[Dixielandjazz] Frog-I-More Rag, two more references
kwaltjen at clearwire.net
Thu Jun 24 16:56:08 PDT 2010
In a review (http://www.budejazz.co.uk/reports/090412classic.pdf ) Paul
Mayor (Bude Jazz Club) writes :
Review of the Steve Graham Classic Jazz gig of 12th April
...Next up was a Jelly Roll Morton
composition called Froggie
Moore based on a strain of his
earlier composition Frog-i-more
Rag. It was named after a vaudeville
contortionist named Moore
the Frog Man who used to dress
up as a frog and prance and hop
around the stage!...
And in Ragtime: an encyclopedia, discography, and sheetography By David
*"Frog-I-More Rag" (Jelly Roll Morton)
May 15, 1918, unpublished
Research by Mike Montgomery tends to support the view that Morton
appropriated the opening section from a pianist-contortionist name
Froggie Moore. In the early twenties, Morton turned the trio into the
popular song "Sweetheart of Mine."
Bill Haesler wrote:
> Gluetje1 at aol.com asked:
>> Can anyone channel the historical facts on this title? I have an opinion that it was originally called Froggy Moore Rag by one or another spelling. That's because I suspect it was probably named for one of the many acquaintances of Jelly Roll Morton, many of whom had various intriguing nick names.
> Dear Ginny,
> DJML lurker, Mike Meddings, will probably have the answer.
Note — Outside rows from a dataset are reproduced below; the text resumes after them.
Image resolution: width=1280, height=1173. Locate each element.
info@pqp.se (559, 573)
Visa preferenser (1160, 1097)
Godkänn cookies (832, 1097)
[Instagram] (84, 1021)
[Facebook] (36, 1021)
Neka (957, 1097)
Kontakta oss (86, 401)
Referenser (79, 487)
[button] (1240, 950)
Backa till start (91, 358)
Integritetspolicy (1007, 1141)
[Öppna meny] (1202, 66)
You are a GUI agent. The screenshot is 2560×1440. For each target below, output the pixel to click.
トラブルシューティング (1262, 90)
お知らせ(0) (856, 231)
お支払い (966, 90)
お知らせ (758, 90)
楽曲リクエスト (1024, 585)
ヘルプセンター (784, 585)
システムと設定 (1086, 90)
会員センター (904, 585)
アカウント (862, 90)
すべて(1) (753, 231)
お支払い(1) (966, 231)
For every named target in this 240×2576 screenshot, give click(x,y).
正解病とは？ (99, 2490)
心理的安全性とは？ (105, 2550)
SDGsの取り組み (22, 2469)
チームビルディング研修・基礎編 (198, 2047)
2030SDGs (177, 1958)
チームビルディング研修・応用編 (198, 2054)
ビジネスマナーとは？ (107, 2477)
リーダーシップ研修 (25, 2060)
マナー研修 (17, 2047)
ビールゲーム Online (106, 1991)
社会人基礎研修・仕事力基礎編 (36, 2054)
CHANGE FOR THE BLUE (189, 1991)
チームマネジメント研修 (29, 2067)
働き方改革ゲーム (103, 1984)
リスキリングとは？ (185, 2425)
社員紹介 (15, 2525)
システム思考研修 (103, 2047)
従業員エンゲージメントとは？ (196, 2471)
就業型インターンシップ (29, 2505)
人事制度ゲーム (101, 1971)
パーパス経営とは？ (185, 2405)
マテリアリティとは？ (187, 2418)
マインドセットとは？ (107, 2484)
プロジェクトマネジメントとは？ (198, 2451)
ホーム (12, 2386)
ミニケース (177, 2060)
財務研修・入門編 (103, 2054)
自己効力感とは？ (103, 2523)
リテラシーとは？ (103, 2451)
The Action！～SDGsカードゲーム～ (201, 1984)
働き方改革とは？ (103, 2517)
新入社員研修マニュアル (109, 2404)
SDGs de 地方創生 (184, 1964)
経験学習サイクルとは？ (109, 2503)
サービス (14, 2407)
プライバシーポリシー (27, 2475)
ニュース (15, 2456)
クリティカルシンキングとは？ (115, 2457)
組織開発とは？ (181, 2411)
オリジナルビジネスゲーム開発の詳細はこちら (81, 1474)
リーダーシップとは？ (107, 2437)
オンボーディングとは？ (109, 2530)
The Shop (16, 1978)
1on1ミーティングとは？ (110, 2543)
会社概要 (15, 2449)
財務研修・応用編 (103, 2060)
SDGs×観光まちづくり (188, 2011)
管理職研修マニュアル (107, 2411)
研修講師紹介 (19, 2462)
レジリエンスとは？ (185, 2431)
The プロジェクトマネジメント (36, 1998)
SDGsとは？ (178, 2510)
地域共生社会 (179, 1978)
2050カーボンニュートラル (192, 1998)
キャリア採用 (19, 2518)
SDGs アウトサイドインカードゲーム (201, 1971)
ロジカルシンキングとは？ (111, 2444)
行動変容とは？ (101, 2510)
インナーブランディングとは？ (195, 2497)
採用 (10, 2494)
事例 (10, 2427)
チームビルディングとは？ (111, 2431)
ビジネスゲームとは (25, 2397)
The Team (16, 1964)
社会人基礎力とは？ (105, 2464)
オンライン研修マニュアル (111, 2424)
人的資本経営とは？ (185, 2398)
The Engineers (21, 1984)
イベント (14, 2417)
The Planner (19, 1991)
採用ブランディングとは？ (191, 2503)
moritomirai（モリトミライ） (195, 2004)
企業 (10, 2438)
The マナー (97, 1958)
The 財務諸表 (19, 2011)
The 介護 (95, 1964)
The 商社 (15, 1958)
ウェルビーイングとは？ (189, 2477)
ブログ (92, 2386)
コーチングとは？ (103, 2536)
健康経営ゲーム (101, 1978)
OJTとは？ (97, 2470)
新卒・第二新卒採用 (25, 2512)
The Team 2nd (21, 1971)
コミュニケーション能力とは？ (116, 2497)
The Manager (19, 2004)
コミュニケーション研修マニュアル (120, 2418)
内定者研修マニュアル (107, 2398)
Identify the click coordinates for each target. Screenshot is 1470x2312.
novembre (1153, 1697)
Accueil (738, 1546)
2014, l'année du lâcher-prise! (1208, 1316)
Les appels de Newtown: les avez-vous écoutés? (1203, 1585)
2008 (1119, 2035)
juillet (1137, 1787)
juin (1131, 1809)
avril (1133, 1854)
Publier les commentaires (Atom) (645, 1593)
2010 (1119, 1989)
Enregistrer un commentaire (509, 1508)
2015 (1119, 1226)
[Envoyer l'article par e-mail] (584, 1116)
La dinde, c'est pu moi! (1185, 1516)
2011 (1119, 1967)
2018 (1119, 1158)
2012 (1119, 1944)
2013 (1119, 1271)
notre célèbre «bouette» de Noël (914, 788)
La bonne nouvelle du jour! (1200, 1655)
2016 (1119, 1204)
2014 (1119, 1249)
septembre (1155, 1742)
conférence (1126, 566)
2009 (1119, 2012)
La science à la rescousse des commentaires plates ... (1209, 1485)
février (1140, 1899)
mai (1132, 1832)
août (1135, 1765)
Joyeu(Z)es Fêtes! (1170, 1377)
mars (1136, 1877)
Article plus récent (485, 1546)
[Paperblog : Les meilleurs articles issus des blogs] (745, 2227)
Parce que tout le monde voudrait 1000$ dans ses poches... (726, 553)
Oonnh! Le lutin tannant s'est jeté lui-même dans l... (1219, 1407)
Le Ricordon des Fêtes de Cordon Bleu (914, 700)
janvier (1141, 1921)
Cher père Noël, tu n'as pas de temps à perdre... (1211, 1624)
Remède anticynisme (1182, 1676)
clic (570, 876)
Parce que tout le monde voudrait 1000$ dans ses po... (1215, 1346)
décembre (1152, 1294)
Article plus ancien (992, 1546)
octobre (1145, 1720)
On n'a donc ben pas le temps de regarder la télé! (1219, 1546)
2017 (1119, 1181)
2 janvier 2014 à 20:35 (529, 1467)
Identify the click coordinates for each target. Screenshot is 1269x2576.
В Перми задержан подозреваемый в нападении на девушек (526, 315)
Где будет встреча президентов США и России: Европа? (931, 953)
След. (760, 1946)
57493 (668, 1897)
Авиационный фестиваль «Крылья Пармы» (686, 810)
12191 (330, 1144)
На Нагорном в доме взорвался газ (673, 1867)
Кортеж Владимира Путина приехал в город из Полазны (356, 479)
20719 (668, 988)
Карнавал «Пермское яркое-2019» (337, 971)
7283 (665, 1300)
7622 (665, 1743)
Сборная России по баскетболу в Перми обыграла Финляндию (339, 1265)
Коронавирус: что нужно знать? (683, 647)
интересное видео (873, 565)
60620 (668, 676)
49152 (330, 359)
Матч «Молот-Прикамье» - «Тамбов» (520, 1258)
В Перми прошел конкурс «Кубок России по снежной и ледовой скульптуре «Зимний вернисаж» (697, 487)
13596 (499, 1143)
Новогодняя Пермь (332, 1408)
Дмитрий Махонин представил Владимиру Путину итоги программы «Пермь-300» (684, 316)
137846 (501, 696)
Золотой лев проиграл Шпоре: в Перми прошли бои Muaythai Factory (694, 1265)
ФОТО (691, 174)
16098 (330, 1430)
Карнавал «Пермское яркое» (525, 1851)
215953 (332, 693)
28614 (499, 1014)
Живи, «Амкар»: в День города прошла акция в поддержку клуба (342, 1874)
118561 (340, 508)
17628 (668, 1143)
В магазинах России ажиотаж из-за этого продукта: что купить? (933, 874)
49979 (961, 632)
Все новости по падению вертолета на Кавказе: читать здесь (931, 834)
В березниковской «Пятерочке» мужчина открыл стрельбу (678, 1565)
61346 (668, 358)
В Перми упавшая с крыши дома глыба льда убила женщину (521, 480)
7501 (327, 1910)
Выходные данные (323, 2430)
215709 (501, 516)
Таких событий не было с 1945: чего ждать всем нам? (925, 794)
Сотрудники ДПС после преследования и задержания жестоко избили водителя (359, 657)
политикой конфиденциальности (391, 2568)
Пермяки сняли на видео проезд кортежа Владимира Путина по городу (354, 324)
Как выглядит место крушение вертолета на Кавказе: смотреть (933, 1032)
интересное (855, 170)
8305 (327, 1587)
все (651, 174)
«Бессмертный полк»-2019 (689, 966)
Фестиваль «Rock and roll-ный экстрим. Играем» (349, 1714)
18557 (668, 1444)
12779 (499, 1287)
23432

> Although, my quick look at his indispensable Jelly Roll Morton website <http://www.doctorjazz.co.uk/page10.html> did not reveal it.
> Morton told Bill Russell in 1938 that it had no meaning but it has been proposed that it may have been named for the TOBA vaudeville Frog Man, Froggie Moore. As mentioned by Ken Waltjen and Bob Smith.
> The Morton composition was originally called "Sweetheart O’ Mine" and, with words by Benjamin F. Spikes and John C. Spikes, was copyrighted in May 1918.
> It was expanded and retitled "Frog-i-More Rag" when recorded by King Oliver's Creole Jazz Band and copyrighted under that name in April 1923.